Ertuğrul Erkişi’nin bestelediği güftesi Akın Arslan’a ait olan “Anne” adlı eser o yıllarda zirve yapar. Sanatçı bunu TRT’de seslendirir. Hatırladığım kadarıyla şef Kutlu Payaslı, eserin icrasından sonra gelen alkışlar üzerine, “Bir sanatçı grubunun başka bir sanatçı bu kadar içten ve uzun süre alkışladığına ilk defa şahit oluyorum!” diyerek hayretini dile getirir. Bu söz, Erkişi’ye alkışlardan bir buket olup ileriki müzik hayatına büyük bir enerji katar. Erkişi, albümlerini 2000’li yıllarda çıkarır.
Bosnalı sanatçılar
Doksanlı yılların sanatçıları arasında yurt dışından iki ismin adını anmalıyım: Bosnalı Hafız Burhan Şaban ve Hafiz JahJa İmamovic. Hafız Burhan’ın Türkiye piyasasında Hasret adlı albümü söz konusudur. Tasavvufi ilahileri içeren albümüyle de Hafiz Jahja İmamovic de albümünü Bosna-Hersek’te çıkarmış, daha sonraları adından söz ettirmiştir.
Bosna-Hersek deyince hatırlanması gereken Saraybosna Fatih Sultan Mehmet Korosu. Boşnak, Hırvat ve Sırp öğrencilerden oluşan kalabalık grubun birçok dilde ilahiler söylemesi verdiği konserlerde halkın büyük sevgisini kazanmıştır.

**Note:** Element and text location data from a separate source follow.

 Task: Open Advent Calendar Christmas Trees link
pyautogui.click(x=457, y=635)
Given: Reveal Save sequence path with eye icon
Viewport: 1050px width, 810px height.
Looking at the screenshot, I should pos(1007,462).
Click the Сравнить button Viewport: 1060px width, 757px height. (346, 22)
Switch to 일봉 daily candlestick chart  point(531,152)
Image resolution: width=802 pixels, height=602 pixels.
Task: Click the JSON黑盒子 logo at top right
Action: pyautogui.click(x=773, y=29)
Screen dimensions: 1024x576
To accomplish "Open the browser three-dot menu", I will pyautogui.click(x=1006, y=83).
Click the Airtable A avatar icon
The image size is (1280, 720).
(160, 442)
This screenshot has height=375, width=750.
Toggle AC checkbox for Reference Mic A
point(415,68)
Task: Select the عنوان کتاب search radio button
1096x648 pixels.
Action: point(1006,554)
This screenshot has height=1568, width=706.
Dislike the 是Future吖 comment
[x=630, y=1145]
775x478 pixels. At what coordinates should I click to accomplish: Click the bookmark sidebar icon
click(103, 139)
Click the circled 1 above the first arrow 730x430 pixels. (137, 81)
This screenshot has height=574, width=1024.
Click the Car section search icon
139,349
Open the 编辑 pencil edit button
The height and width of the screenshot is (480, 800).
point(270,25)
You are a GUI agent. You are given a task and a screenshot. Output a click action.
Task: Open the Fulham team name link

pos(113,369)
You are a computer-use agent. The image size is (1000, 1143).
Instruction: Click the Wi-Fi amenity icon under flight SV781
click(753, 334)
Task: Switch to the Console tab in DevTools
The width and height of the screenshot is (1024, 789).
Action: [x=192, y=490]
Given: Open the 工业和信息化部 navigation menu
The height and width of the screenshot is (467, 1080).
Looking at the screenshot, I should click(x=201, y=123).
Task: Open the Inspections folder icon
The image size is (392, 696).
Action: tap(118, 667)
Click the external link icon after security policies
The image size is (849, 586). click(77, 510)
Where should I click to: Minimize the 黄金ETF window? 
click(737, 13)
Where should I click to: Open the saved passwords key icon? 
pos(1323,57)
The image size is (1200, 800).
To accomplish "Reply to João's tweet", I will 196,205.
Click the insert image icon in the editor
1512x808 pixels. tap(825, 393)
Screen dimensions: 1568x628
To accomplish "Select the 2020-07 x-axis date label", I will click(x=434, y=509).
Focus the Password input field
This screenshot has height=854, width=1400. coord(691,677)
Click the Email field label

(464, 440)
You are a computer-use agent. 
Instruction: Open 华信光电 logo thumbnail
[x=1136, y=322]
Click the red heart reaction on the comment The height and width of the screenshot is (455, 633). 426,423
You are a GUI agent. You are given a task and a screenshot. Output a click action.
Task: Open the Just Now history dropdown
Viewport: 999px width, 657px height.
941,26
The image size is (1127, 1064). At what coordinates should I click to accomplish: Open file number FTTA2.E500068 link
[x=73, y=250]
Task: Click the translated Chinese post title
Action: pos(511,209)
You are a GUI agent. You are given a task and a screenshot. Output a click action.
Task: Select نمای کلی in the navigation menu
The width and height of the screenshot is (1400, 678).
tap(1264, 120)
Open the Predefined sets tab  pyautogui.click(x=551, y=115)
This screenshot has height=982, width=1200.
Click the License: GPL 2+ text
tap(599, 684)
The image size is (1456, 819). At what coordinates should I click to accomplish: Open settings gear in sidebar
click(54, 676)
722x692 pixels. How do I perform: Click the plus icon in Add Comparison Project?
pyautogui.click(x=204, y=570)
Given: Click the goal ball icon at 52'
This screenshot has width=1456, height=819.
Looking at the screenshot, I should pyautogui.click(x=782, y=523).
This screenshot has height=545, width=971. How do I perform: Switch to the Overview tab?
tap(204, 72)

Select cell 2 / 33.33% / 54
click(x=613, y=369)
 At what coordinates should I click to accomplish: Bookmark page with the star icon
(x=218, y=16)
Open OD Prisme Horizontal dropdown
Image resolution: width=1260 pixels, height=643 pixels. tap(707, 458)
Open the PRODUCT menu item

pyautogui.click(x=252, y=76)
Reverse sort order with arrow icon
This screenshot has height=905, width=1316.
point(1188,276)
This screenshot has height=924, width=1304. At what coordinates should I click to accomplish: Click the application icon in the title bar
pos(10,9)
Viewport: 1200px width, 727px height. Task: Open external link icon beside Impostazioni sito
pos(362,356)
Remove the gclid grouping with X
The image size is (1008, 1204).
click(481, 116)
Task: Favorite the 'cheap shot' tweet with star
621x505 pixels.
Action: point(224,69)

Doksanlı yıllarda yazımın başında belirttiğim bilinç içerisinde her camiadan insan, elini taşın altına koymuş, müzik sahasının önemli olduğunun farkına varmış, yeni ve özgün eserler üretmenin yoluna girmiştir. Günümüzde adını sıkça duyduğumuz birçok sanatçı ilk eserlerini doksanlı yıllarda vermiştir.
Rabbim hayra koşan, hayırda ve hayırla koşanların yardımcısı olsun! Karanlık ruhlara ve güruhlara fırsat vermesin!